I'm no security expert, but I do know that OpenSSL has had issues with version compatiblity. I had a very troubled time during an OpenSSL/Postfix upgrade that left me non-functional until I found the exact version pairings required.
The tiny bit of Googling I've done tells me GnuTLS seems to be a more standards-compliant implementation, and MAY be "safer" than OpenSSL. However, as OpenSSL is the de-facto standard used by most Linux programs, acceptance of GnuTLS is quite limited. I've been intrigued by what I've read about it, and took a quick look at enabling support in Dovecot for GnuTLS directly - but while it didn't seem overly heavy at first glance the fact that Timo doesn't want to do it tells me I'm underestimating the complexity.
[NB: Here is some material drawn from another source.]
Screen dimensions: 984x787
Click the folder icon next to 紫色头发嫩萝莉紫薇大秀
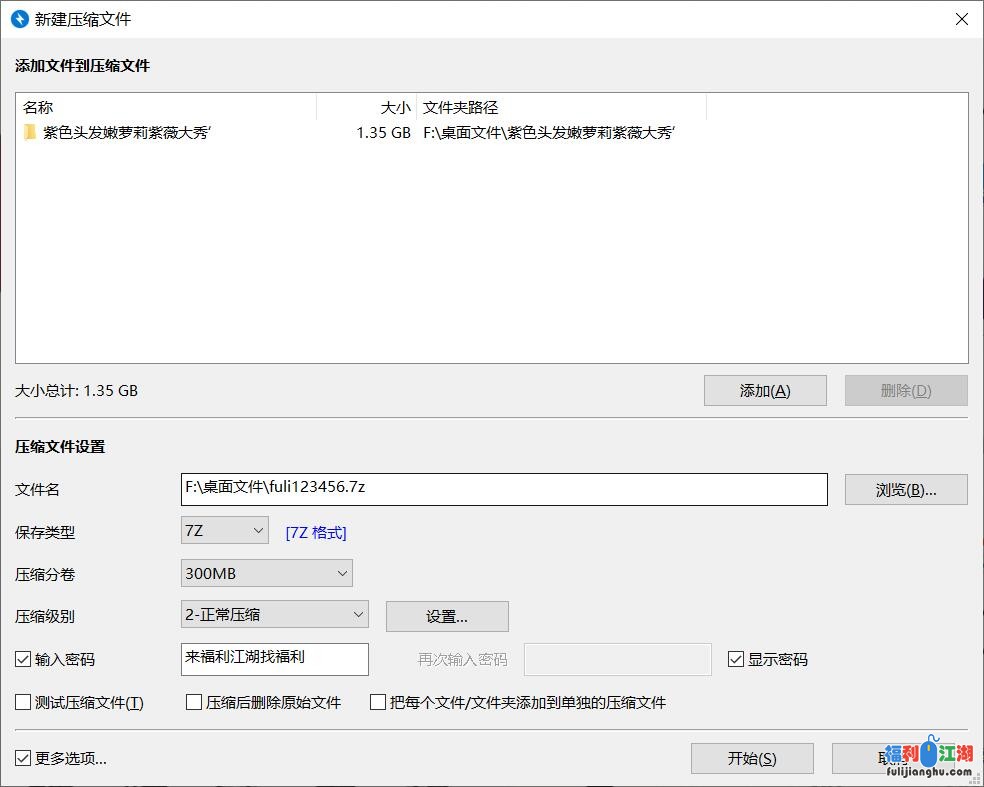coord(30,132)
I have OpenSSL 1.0.1c 10 May 2012 installed on a FreeBSD machine that also runs Postfix and Dovecot. When I first updated to the new version from then 0.9x branch there were some minor problems. I believe that there was something Wietse had to do to get Postfix fully functional in the new environment, but it was done extremely quickly. The biggest problem I faced was that I discovered that I had to recompile every program on my system that depended on the new version of Openssl. Once that was done, virtually every problem I experienced disappeared.
I am not aware of any developer who fears using the new version of Openssl, although apparently you do. The fact that a newer version of any software is not totally compatible with an older version is nothing new. I am amazed when they are fully compatible. Openssl is the de facto standard and I think that making a concerted effort to work with it would be a wise choice.
I have also Googled and have not found any evidence that GnuTLS is more "standards compliant" nor "safer". I would be interested in those URLs. I would like to know who is making those claims and what their basis for them actually is.
-- Jerry ♔
Disclaimer: off-list followups get on-list replies or get ignored. Please do not ignore the Reply-To header.